PRESENCE di Steven Soderbergh | Trailer ITA HD

Il che ci riporta a quella citazione di Tolstoj. Soderbergh ha ammesso di non essere mai stato un fan della realtà virtuale come strumento narrativo, e che parte dell’emozione di realizzare questo thriller paranormale è stata quella di infrangere la sua stessa regola sui parametri del punto di vista. Si dà per scontato che le persone non vogliano vedere una prospettiva in prima persona (e nient’altro che una prospettiva in prima persona) al di fuori dei videogiochi: hanno bisogno di un’angolazione opposta per legarsi a un personaggio. Provate a filmare la reazione di un fantasma, tuttavia, e non vedrete nulla. L’unico modo per farlo, ha osservato il regista alla première del film al Sundance lo scorso anno, era non voltarsi mai.

Dimenticate, per un attimo, come possiate essenzialmente spiare le discussioni tra Rebecca e Christian, o ascoltare il padre che esprime infinita compassione per la figlia traumatizzata, o essere una mosca sul muro per Chloe che se la spassa con l’amico di suo fratello Ryan (West Mulholland). Prestate attenzione a ciò che sentite attraverso questa presenza spettrale. Ogni matrimonio è un insieme di compromessi e accordi negoziati per il controllo, ma questa particolare unione ha superato di gran lunga la fase di distensione. L’acrimonia è palpabile. La negligenza di Rebecca nei confronti della figlia e l’amore ossessivo per il figlio rasentano la patologia, e persino Tyler lo trova inquietante. Chloe aveva problemi prima che la tragedia colpisse – e va detto che la straordinaria interpretazione di Liang è ciò che fa da ancora a tutto – e ora oscilla tra lo stato di panico e quello di intorpidimento. Tyler rimprovera la sorella in un modo che va oltre la rivalità tra fratelli o le prese in giro. La crudeltà è il punto focale. Soderbergh avrebbe potuto intitolare il film Il disprezzo, se quel titolo non fosse stato già preso.

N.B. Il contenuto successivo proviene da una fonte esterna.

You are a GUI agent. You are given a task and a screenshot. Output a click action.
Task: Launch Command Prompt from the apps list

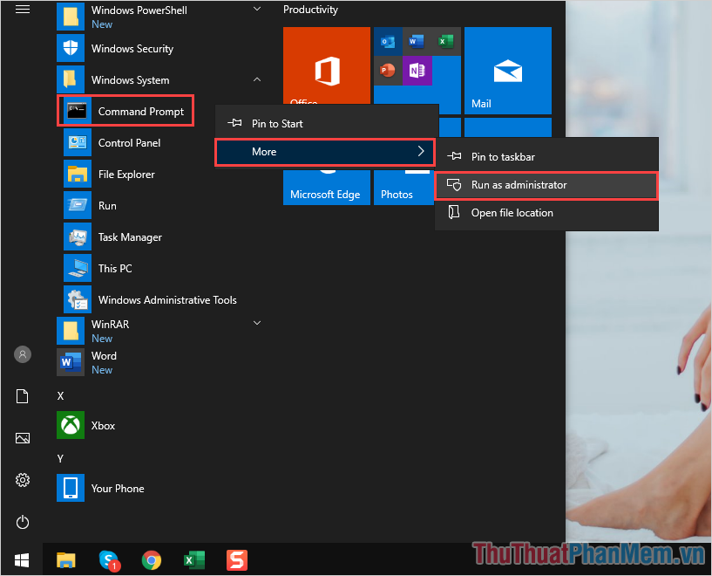125,111
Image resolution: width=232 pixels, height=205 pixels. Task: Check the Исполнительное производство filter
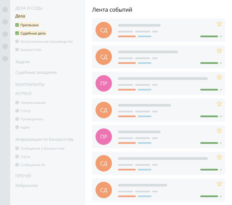(17, 41)
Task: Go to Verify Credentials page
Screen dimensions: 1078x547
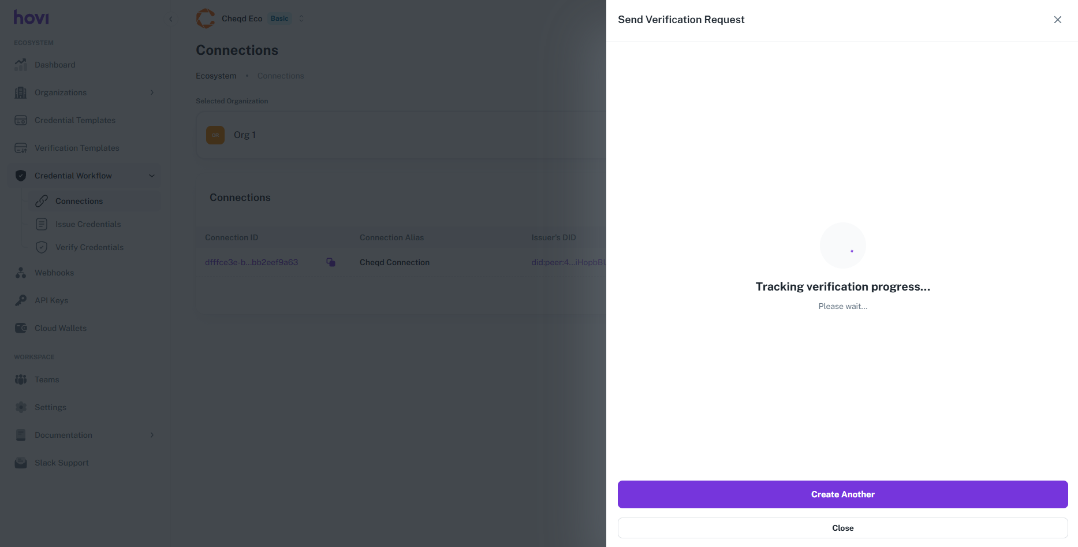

Presence è in realtà una storia di fantasmi in cui il fantasma principale non è un’apparizione eterea, ma il legame smarrito tra genitori e figli, marito e moglie, e i membri di una famiglia nel suo complesso. Soderbergh e Koepp prendono in prestito il tema della casa infestata per invogliare gli spettatori e postulare grandiosi “se” nel suo svolgimento. La cosa più spaventosa in questo film, tuttavia, non è la casa infestata, ma quella casa piena di autentico odio per i propri cari.